А что это значит? Я отходила двадцать семь спектаклей! И ничего не могла придумать. Ступор какой-то. Верный признак – надо бросать затею к чертовой матери… Потом как-то с одного спектакля пришла и все нарисовала, как должно быть. Ночью. А утром рано встала и сразу начала лепить. Причем, жили-то мы в коммуналке, само собой. Кроме нас в ней жило еще сорок два человека. Один гальюн, одна ванна.
– Я даже представить себе не могу.
– А ты вот представь. Просто жили так, и все. Это даже не казалось ужасным, так большинство жило…
– Евгения Леонидовна, а так называемая «оттепель», она каким-то образом вас затронула? В литературном мире она многое перевернула. А вот в мире вашем, художественном, в фарфоровом мире, произошло что-то существенное?

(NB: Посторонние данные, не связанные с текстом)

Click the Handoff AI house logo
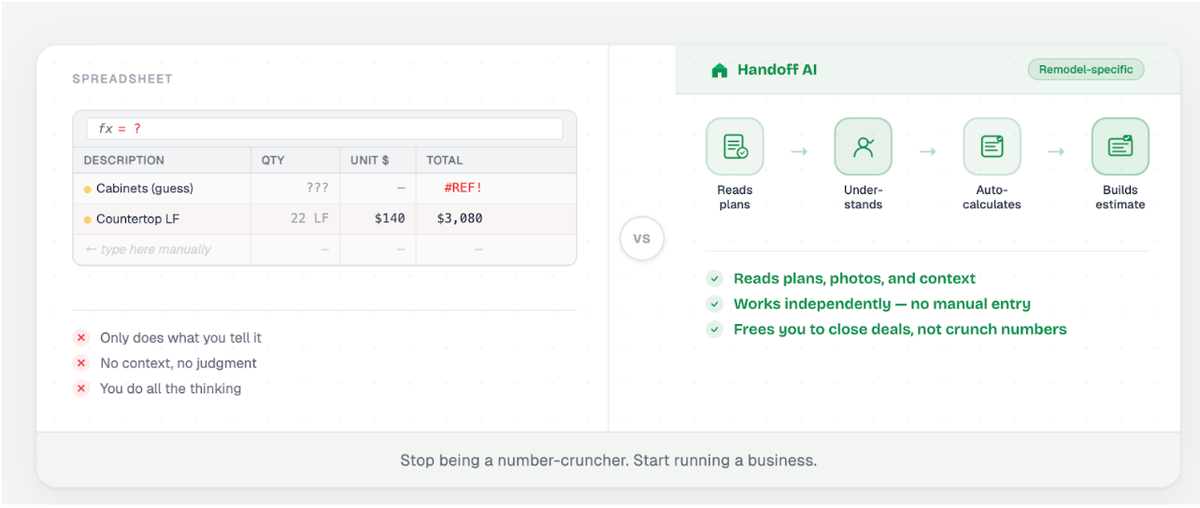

– Наш «художественный» и наш «фарфоровый» – это, как говорят в Одессе, две большие разницы. Фарфоровый завод, как и всякое производство, стоит в стороне от всех МОСХовских выставок, законов, споров, цеховых благ всяческих. И дрязг. Мы люди мастеровые, нам некогда собачиться. Выставляться – мы выставлялись, конечно. Однако были наособицу, самостоятельные, ни на что не претендовали. Даже не знаю, полагалось что-нибудь нам от МОСХа или нет, этого никто не знал… А Турандот, в общем, я слепила и получилось красиво.
– Еще бы! Знаменитый ваш цикл, четыре работы. Я даже эскизы видела в каком-то журнале.
– И в МОСХе, когда увидели, что такая получилась неожиданная красотища, которую и я сама не ожидала, – решили эту работу подарить театру – от Союза Художников. Уже я тут как бы и ни при чем. И вот начался очередной спектакль «Принцесса Турандот», пошел занавес – на сцене стояли все четыре скульптуры. Вышел редактор какого-то декоративно-прикладного журнала, чего-то там вякал, потом Евгений Рубенович Симонов говорил. Ну, словом, мне сильно хлопали. И она осталась у них в театре навечно, Турандотка моя… Сперва ей специально саркофаг сделали, на колесиках, в нем она паслась. А директор театра был тогда Марк Соломонович Местечкин. Я, помню, спрашиваю его: «Почему на колесиках? Это же слишком покато?» А он мне, милый человек, отвечает: «Женечка, у нас тут не всегда выставка работ. Мало ли… Тут у нас, бывает, и гроб стоит». И умолк. Через десять дней он умер, и его гроб точно на том месте стоял. Напророчил себе… Марк Соломонович все спектакли смотрел, особенно те, в которых Юлия Константиновна играла. Она была его вековечной женой, Юлия Константиновна Борисова. Тут уже первое действие закончилось, а его нет. Она в антракте бегом в его кабинет: «Ну, что ж ты не идешь?» – а он сидит за столом мертвый.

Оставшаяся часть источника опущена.